Au Théâtre Montparnasse, le comédien et metteur en scène Nicolas Briançon remonte avec gourmandise sa pièce fétiche "Jacques et son maître", signée Milan Kundera.

Article rédigé par Sophie Jouve
France Télévisions - Rédaction Culture
Publié Mis à jour
Temps de lecture : 2 min
"Jacques et son Maître" de Kundera au Théâtre Montparnasse (FABIENNE RAPPENEAU)

Un formidable souffle de vie balaie la scène du théâtre Montparnasse en cette rentrée : Nicolas Briançon remonte pour la quatrième fois Jacques et son maître de l'écrivain franco-tchèque Milan Kundera.
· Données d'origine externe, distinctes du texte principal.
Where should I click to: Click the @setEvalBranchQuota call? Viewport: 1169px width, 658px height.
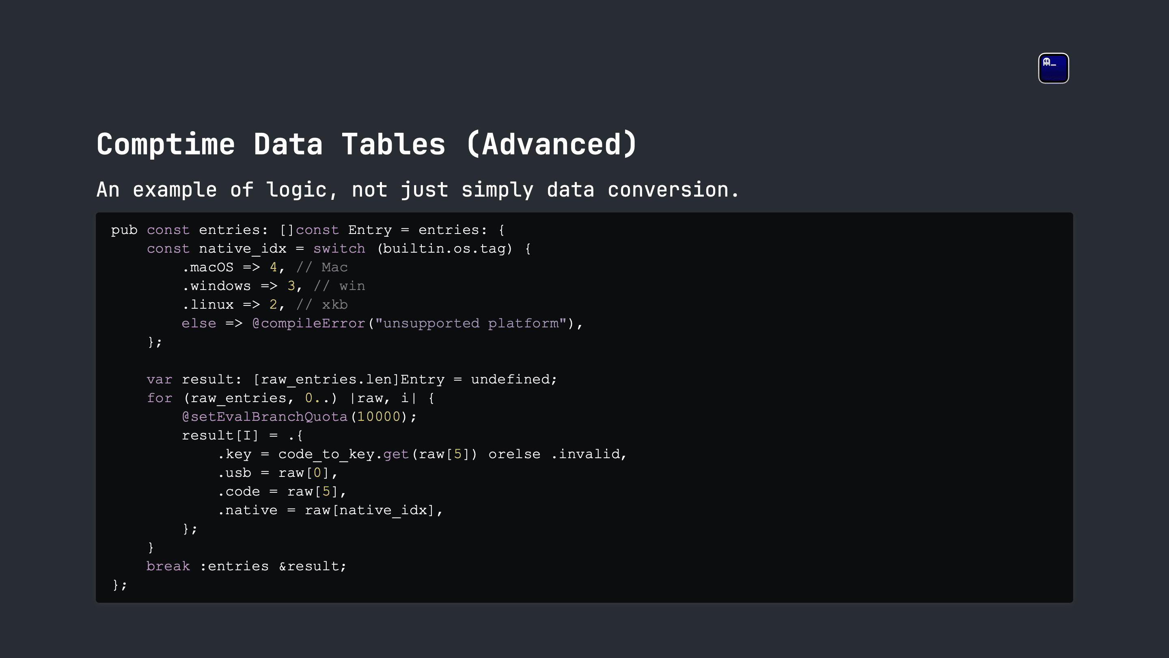pyautogui.click(x=299, y=416)

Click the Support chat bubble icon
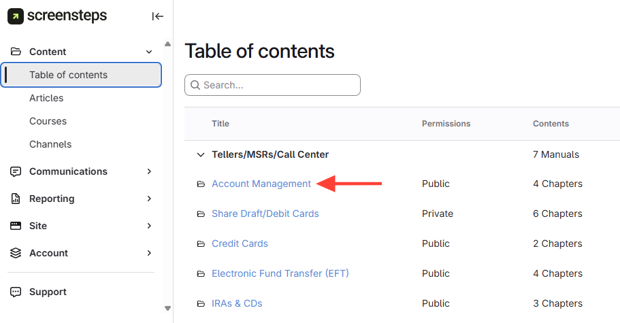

Sur le plateau, quelques-uns de ses compagnons historiques (Lisa Martino et Pierre-Alain Leleu) et un petit nouveau, Stéphane Hillel, qui lui donne la réplique.

Dans ce texte, Kundera rend hommage à un de ses grands maîtres, Diderot, et au roman de celui-ci, Jacques le fataliste. L’occasion pour cet obsédé de la liberté de nous rappeler sa propre vision de l’homme. Une liberté qu’il savait condamnée lorsqu’il écrivait cette pièce juste après l’invasion des chars soviétiques en 1968 et dont il avait besoin alors de retrouver le goût profond.

"Jacques et son Maître" de Kundera, mise en scène de Nicolas Briançon (FABIENNE RAPPENEAU)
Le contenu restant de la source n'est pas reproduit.